== GIVEN ENTRIES ==

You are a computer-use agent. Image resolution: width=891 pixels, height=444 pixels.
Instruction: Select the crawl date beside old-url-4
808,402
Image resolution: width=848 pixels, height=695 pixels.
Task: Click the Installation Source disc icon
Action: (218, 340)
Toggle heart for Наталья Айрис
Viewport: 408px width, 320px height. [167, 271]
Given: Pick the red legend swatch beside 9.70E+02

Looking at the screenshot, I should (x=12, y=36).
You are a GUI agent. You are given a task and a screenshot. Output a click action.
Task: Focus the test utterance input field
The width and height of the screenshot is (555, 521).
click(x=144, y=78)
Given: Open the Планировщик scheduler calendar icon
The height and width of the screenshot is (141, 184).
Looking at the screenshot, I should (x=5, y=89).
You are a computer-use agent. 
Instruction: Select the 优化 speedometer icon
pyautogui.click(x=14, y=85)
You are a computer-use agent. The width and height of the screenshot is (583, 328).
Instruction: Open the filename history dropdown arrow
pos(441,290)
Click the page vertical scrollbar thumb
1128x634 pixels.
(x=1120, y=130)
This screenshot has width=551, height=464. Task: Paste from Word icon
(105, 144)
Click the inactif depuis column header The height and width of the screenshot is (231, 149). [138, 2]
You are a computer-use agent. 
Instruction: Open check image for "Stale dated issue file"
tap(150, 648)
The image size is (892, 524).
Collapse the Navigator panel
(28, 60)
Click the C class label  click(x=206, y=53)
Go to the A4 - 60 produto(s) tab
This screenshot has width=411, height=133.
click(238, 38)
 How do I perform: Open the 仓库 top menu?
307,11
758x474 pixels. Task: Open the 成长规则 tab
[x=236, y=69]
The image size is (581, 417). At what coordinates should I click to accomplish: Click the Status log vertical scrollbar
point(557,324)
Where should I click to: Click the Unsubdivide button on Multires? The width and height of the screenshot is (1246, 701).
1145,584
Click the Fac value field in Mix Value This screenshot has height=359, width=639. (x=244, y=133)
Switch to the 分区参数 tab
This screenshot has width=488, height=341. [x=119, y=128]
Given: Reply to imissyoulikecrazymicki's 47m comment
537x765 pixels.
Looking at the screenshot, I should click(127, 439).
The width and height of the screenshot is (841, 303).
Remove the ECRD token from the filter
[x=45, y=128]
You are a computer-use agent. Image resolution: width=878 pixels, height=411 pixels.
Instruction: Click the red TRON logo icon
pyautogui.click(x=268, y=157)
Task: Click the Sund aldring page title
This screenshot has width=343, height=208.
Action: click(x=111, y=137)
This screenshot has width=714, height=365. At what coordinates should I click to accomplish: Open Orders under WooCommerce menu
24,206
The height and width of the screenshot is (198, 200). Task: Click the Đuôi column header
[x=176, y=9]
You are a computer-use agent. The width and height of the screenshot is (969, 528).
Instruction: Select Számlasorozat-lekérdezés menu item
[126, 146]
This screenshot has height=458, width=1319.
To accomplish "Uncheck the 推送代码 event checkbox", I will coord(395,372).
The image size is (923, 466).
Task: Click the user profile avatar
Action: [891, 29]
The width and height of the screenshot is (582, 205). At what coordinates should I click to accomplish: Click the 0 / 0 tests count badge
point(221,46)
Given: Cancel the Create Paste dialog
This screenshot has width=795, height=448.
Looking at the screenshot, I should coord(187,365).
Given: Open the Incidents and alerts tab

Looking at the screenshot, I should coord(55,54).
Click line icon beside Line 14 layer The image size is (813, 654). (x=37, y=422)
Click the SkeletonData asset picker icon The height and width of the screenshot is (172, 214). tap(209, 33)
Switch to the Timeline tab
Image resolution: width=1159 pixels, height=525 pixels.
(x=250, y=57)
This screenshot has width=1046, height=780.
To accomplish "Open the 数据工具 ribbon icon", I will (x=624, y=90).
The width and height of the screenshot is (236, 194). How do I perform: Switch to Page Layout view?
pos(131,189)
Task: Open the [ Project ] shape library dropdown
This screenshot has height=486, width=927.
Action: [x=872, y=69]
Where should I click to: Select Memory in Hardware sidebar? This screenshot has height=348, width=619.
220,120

===

● AIM OF THE TASK
Set down again, word for word, the stretch of records from the line with "Click the Fac" to the line with "Given: Reply to", both of those lines included.

● EXERCISE RESPONSE
Click the Fac value field in Mix Value This screenshot has height=359, width=639. (x=244, y=133)
Switch to the 分区参数 tab
This screenshot has width=488, height=341. [x=119, y=128]
Given: Reply to imissyoulikecrazymicki's 47m comment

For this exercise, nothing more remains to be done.